Todo esto se puede sin duda discutir, pero el planteamiento de la película es claro: centrarse en el pelotón de marines en plena acción como profesionales de la guerra. Y eso es lo que la hace tan diferente de todas las demás cintas bélicas. No hay estilización de la violencia -como en el Peckinpah de La cruz de hierro o el Tarantino de Malditos bastardos-, ni hay un drama humano como en El cazador de Cimino, ni una denuncia del horror absoluto como en Masacre. Ven y mira de Klimov, ni una crítica a la deshumanización de los soldados como en Senderos de gloria o La chaqueta metálica de Kubrick, ni hay héroes con los que empatizar como en Un puente lejano, Black Hawk derribado o En tierra hostil, ni el trascendentalismo de Apocalypse Now o La delgada línea roja, ni mucho menos la épica de clásicos como El día más largo.
Tampoco busca atraparnos con acción trepidante, y de hecho son tan interesantes las escenas de la tensa espera, con el francotirador observando cómo delante de la casa empieza a congregarse gente con actitud sospechosa, como las crudas secuencias de los combates, con heridos al borde de la muerte.

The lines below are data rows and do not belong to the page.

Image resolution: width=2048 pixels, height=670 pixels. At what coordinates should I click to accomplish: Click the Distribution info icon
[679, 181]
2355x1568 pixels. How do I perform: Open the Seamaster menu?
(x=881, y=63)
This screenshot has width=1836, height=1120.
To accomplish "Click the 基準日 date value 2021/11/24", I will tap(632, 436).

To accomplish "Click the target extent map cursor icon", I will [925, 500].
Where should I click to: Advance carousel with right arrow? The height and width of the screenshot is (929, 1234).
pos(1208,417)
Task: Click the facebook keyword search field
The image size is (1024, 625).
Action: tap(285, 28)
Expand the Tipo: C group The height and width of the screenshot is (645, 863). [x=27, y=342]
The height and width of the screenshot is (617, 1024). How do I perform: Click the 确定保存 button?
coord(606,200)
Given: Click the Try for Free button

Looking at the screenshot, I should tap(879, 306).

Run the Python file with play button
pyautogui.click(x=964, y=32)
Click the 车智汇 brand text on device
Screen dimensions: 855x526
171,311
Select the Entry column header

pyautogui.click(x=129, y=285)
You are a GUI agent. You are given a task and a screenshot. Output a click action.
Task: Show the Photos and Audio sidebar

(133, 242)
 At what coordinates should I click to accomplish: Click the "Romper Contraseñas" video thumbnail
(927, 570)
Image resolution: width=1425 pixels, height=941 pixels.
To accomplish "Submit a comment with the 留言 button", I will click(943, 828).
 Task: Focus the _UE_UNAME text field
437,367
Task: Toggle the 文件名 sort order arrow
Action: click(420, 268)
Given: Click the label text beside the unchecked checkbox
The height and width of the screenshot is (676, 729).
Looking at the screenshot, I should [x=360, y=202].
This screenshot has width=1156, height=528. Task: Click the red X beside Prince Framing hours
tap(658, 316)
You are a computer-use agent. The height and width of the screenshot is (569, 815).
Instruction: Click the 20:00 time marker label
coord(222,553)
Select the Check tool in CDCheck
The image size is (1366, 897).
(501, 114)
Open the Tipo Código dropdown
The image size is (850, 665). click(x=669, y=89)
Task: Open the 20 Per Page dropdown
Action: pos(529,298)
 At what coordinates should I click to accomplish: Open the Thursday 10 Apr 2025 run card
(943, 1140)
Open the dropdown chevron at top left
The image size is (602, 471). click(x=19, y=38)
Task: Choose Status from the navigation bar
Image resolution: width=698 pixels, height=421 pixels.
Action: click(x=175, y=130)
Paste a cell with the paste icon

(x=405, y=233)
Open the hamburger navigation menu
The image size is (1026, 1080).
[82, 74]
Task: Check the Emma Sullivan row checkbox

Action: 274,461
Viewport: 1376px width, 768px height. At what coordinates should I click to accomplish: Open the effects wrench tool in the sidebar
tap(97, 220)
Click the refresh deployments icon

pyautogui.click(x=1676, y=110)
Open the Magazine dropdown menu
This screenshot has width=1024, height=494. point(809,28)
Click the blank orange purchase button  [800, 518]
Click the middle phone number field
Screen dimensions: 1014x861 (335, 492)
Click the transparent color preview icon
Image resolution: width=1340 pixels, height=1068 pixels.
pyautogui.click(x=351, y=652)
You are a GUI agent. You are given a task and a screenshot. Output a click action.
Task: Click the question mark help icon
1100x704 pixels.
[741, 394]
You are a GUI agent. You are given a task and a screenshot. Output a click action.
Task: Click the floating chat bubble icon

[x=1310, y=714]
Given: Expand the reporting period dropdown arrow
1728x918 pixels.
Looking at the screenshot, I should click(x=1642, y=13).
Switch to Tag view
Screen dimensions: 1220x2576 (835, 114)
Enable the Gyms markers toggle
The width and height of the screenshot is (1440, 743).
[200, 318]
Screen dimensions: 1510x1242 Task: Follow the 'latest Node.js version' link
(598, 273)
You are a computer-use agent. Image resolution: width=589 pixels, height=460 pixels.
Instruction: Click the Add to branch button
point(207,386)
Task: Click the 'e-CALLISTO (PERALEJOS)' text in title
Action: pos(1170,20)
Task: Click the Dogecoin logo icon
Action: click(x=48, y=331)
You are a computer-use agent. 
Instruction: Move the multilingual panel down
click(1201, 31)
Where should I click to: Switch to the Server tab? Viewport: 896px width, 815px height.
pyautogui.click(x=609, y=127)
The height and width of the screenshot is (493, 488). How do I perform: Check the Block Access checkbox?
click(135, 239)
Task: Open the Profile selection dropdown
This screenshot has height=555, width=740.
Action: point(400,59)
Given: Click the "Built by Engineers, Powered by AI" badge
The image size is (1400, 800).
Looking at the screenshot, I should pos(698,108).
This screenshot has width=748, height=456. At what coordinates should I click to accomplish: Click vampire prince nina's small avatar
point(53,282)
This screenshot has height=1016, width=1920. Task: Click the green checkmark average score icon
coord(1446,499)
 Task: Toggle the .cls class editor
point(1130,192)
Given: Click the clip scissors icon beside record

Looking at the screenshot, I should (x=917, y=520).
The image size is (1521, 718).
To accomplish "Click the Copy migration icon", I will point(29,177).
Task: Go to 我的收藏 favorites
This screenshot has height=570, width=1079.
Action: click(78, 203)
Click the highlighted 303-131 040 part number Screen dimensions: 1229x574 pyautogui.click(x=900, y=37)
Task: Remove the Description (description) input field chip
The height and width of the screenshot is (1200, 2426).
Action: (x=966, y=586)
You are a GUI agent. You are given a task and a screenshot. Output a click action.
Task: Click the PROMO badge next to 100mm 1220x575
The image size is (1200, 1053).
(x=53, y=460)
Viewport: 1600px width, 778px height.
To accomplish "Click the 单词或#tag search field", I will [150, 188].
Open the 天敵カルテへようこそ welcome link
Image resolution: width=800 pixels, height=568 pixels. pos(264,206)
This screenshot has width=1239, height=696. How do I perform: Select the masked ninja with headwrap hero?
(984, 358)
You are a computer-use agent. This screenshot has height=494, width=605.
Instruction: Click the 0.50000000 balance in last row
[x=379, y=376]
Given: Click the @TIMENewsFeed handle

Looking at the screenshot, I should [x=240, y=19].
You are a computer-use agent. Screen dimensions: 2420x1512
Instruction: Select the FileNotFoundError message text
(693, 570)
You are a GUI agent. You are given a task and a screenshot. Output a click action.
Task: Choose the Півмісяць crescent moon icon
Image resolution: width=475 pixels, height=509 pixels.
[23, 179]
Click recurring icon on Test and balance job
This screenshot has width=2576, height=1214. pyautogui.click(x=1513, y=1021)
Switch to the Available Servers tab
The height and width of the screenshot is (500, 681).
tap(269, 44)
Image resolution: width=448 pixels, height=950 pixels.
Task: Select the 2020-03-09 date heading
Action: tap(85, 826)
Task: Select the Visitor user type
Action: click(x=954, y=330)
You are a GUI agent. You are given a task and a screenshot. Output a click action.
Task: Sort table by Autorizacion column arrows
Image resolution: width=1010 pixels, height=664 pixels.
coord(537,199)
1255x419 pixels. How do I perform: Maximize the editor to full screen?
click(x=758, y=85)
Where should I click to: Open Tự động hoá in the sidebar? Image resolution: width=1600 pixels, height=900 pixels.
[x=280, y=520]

Durante los créditos finales aparecen, junto a los actores que los interpretan, los verdaderos marines -los que siguen en activo con el rostro difuminado- y unas imágenes de su reencuentro durante el rodaje. ¿Estamos ante una exaltación del poderío militar estadounidense? ¿Estamos ante un largometraje antibelicista? Lo curioso es que ambas interpretaciones son posibles, pero ninguna hace justicia a Warfare. Estamos ante una película que muestra a los profesionales de la guerra con un verismo nunca visto. Y sobre todo ante una película que cinematográficamente es extraordinaria. Yo creo que de la tensión con la que viví la hora y media de proyección debí de perder un par de kilos. No les digo más.